Dudo mucho de que la sintonía de los relojes pueda ayudar a mejorar la puntualidad de los peruanos. La gente no llega tarde por no saber la hora, sino porque no le importa. Para muchos, la impuntualidad ni siquiera es un vicio; es más bien un rasgo de nuestra personalidad latina, chabacana y descomplicada. No es un defecto, sino una manera de ser, una mentalidad, algo más cercano a la idiosincrasia que a la moral o al civismo. Para quienes gozan de prestigio o de estatus social, la impuntualidad puede ser incluso un mérito o, por lo menos, un signo de superioridad. Para ellos (como para el escritor francés Fernand Vanderem, quien decía que en las ideas, como en las comidas, si se quiere llamar la atención, lo mejor es llegar de último) la regla es “hacerse esperar” para aumentar el reconocimiento de los demás.
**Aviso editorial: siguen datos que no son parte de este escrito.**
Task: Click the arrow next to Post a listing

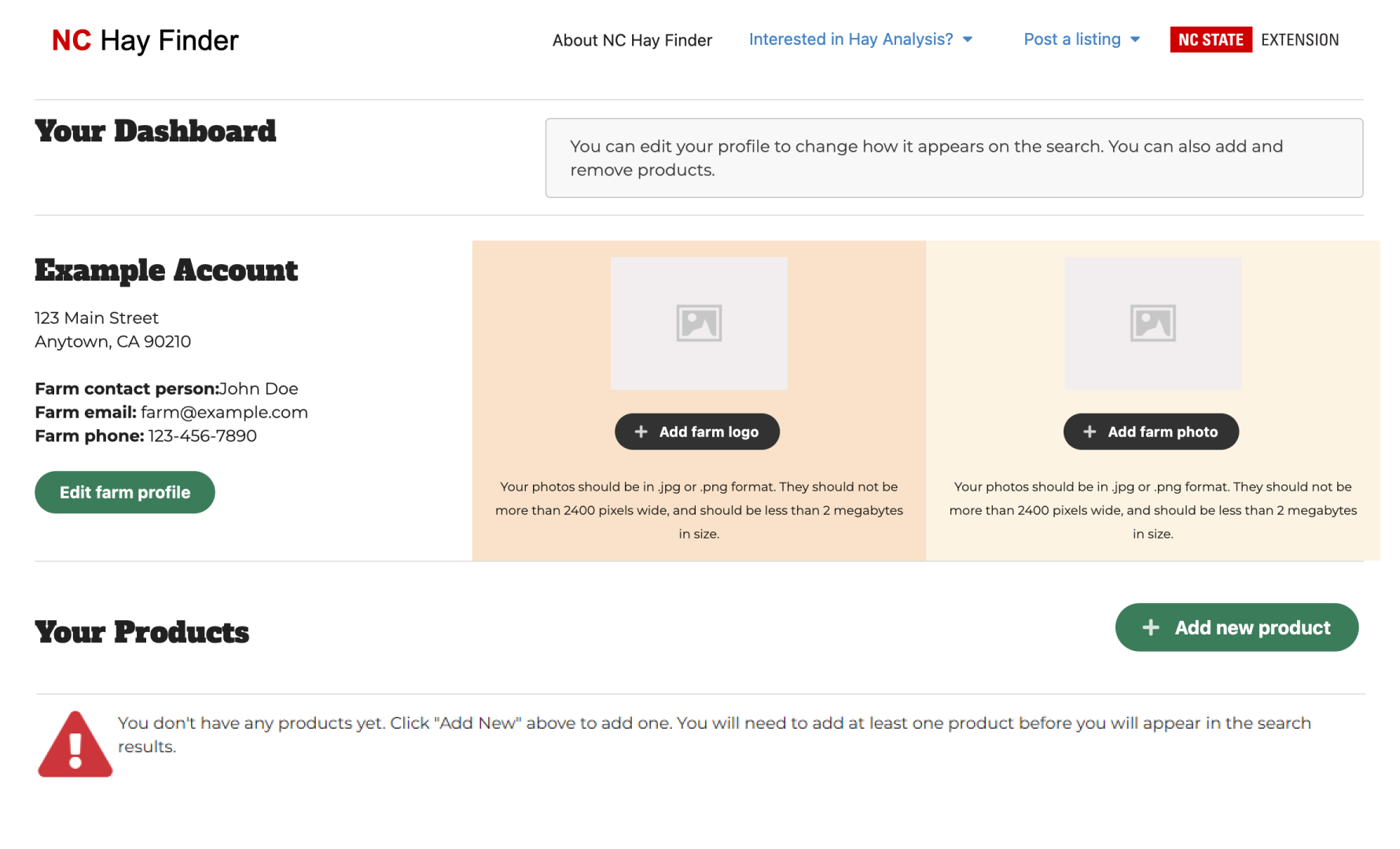Action: tap(1135, 39)
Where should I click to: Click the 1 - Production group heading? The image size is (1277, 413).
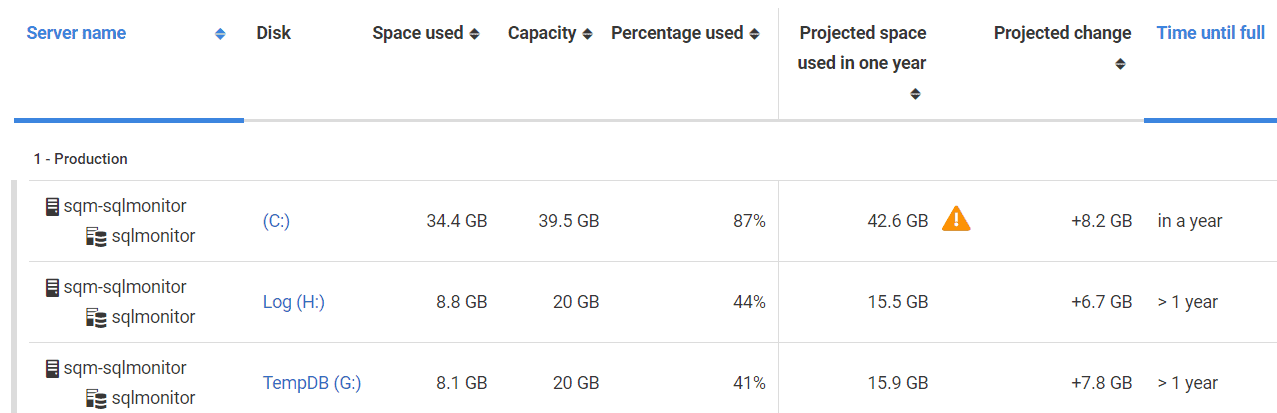[80, 159]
El incumplido supone que, en un mundo en donde todos llegan tarde, la impuntualidad es un derecho; el derecho a no asumir una carga que los demás no asumen. Una especie de reivindicación de la igualdad. Esa justificación sería correcta si todo el mundo llegara siempre tarde. Pero no es así; algunos llegan a tiempo. No obstante, su esfuerzo no es valorado. Cuando la gente llega tarde, los puntuales esperan; y esperan sin irritarse siquiera.
El inicio de las reuniones depende casi siempre de que la mayoría esté presente, no del horario al que se cita. La regla de la puntualidad resulta menos importante que la regla de la mayoría (nada que ver con las mayorías democráticas). De esa manera, se premia el comportamiento impuntual y se castiga a quien llegó a tiempo. Por eso, por ese castigo injusto, el cumplido lo piensa dos veces antes de llegar a tiempo la próxima vez.
En un intento por aumentar el reproche moral de la palabra impuntual, a quien llega siempre tarde se le dice “incumplido”. Pero se trata de un intento vano. El reproche social a los impuntuales es muy bajo. Se piensa que su comportamiento no tiene nada que ver con el respeto por los demás o con la cultura cívica. No debería ser así. La impuntualidad es una ofensa contra los juiciosos y un incentivo para los negligentes y los arrogantes.
Menos aún debería serlo cuando se trata del comportamiento de los funcionarios del Concejo de Bogotá, o del Congreso de la República, encargados de hacer las normas que nos gobiernan.